Imagine an ICBM that has reached its peak altitude and is now descending over its target. But instead of striking a single point, it has multiple warheads that separate from the missile, fan out and strike multiple points. Such weapons are classified as multiple independently targettable reentry vehicles, or MIRVs.

According to analyst Taunton Paine, the US government didn’t object to the RS-28 on the OST’s grounds because it had argued in 1967 that a Soviet FOBS wouldn’t violate the OST. Why? In Paine’s words:

“… violation would need to entail space-based nuclear weapons, not ground-based systems that temporarily placed prohibited weapons into orbit. This interpretation owed more to the administration’s other needs – in particular, the need for Soviet cooperation to finalise the far more consequential Nuclear Non-proliferation Treaty – than to a close reading of the text or concern about space-based weapons.”

Later the same year, then defence secretary Robert McNamara also contended that a Soviet FOBS test hadn’t violated the OST because the weapon had de-orbited before completing a full orbit. In fact this is also how FOBS got its name: the ‘fractional’ is supposed to indicate that it doesn’t enter a full orbit.

But many experts, including Langbroek, have dismissed this argument of McNamara’s as an opportunistic technicality at best. The difference between entering orbit and being in orbit is trivial, plus, to echo Langbroek, the FOBS vehicle needs to deliberately de-orbit to begin a downward trajectory.
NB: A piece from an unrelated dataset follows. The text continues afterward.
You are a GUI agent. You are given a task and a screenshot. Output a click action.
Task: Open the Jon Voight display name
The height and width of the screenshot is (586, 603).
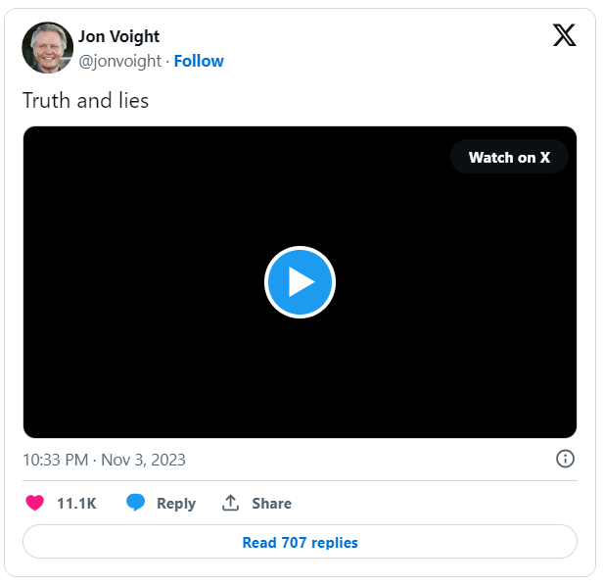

McNamara’s other argument carried more weight – that the Soviet Union’s test didn’t include a nuclear warhead and therefore didn’t contravene the OST.

 

The same argument could apply to the new Chinese FOBS test, but there’s more to it than that. The demostration of Chinese military technology comes amidst rising tension on its borders – from Taiwan to India.

For four days from October 1, China flew fighter aircraft into Taiwan’s air defence identification zone, not so subtly asserting its claim to Taiwanese territory. The US and Canada responded by sailing the USS Dewey, a missile destroyer, and the HMCS Winnipeg, a frigate, through the Taiwan Strait – which separates China from Taiwan – on October 14-15. Two days later, the Financial Times reported that China had tested a hypersonic FOBS in August. What will the US do?